Она просила дать ответ, она ответ получила. Более чем достаточный, чтобы заставить ее примолкнуть.
За полчаса они добираются до западной границы фермы. Здесь Джон, к большому ее удивлению, открывает ворота, проезжает сквозь них, закрывает и, не произнеся ни слова, едет по проселку дальше. К четырем тридцати они попадают в Мервевилль, городок, в котором она не бывала уже многие годы.
Джон останавливает машину у кафе «Аполлон».
– Не хочешь выпить чашку кофе? – спрашивает он.
Они входят в кафе, куда за ними увязывается полдесятка босоногих ребятишек. Самый младший из них только-только научился ходить. У хозяйки кафе включен радиоприемник, из него льется африкандерская поп-музыка. Они садятся, сгоняют со столика мух. Дети обступают столик, с беззастенчивыми любопытством разглядывая незнакомцев.
– Middag, jongens[118], – говорит Джон.
– Middag, meneer[119], – отвечает старший из детей.
Они заказывают кофе и получают его подобие: жиденький «Нескафе» с пастеризованным молоком. Она, сделав глоток, отодвигает от себя чашку. Джон, думая о чем-то, выпивает свою до дна.
Крошечная ручонка тянется к ее блюдцу и снимает с него кусок сахара.
– Toe, loop! – говорит она: Удирай!
Ребенок весело улыбается ей, разворачивает сахар, лижет его.

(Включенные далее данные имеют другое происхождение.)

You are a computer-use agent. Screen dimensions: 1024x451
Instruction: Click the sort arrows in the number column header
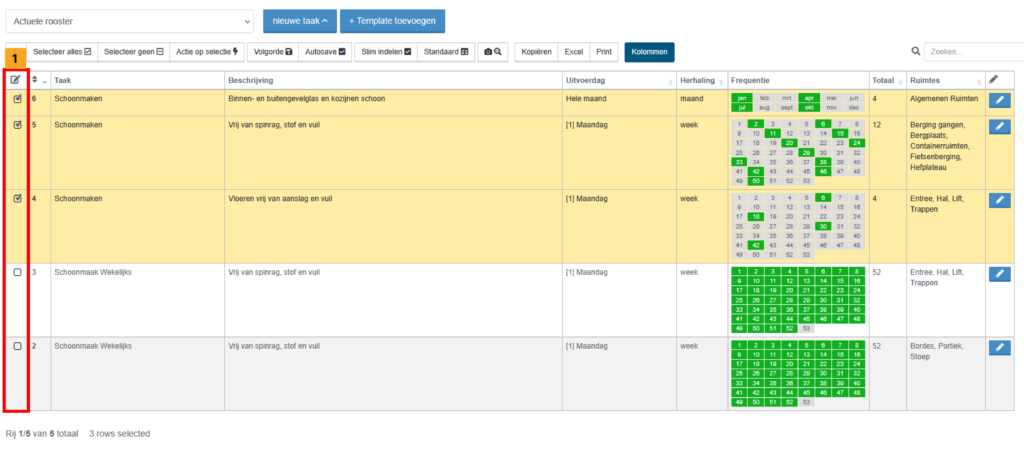click(37, 79)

Это далеко не первый замеченный ею признак того, что барьеры между белыми и цветными разрушаются. Просто здесь такие признаки бросаются в глаза сильнее, чем в Кальвинии. Мервевилль – городок маленький, пришедший в упадок: настолько, что ему грозит опасность исчезнуть с карт. Жителей в нем осталось не больше нескольких сотен. Половина домов, мимо которых они проезжали, выглядели нежилыми. В здании, над дверью которого выведено белыми, вдавленными в строительный раствор камушками слово «Volkskas» [ «Народный банк»], размещается не банк, а лудильная мастерская. И хотя время наихудшей дневной жары миновало, из живых существ наблюдаются на главной улице только двое мужчин и женщина, которые лежат вместе с отощалой собакой в тени цветущей джакаранды.
Неужели я столько всего наговорила? Что-то не припоминаю.

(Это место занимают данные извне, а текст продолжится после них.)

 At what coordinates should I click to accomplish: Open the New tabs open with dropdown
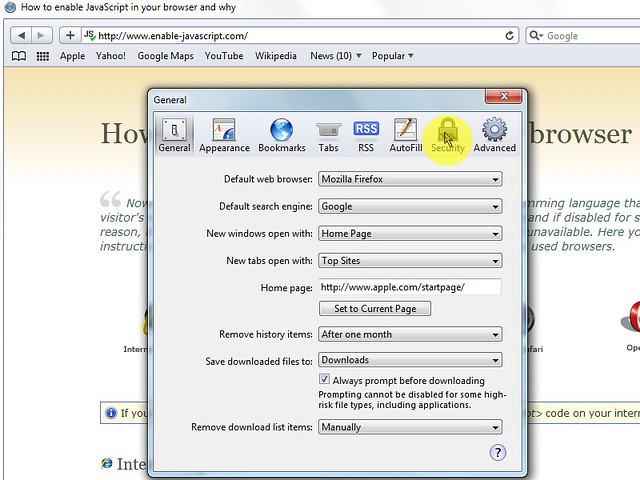coord(410,261)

Я добавил одну-две детали, чтобы картина получилась поживее. Я не сказал вам, но, поскольку Мервевилль занимает в вашем рассказе так много места, я съездил туда, чтобы увидеть все своими глазами.
Вы ездили в Мервевилль? И как он вам показался?
По большей части городок остался таким, каким вы его описали. Только кафе «Аполлон» больше нет. Кафе там вообще отсутствуют. Я продолжу?
– Тебе известно, – говорит Джон, – что среди достижений нашего деда числится и пост мэра Мервевилля?
– Да, известно.
К чему только ни приложил руку их общий дедушка. Он был – как это называется? – предприимчивым дельцом в стране, где таковых насчитывалось раз-два и обчелся, человеком, наделенным энергией, большей, вероятно, чем у всех его детей, вместе взятых. Возможно, впрочем, что такова участь всех детей, рождающихся от сильных мужчин: получать далеко не полную долю отцовской энергии. Это относится и к сыновьям, и к дочерям – женщины Кутзее чуточку слишком скромны, наделены слишком малым женским эквивалентом энергии их отца.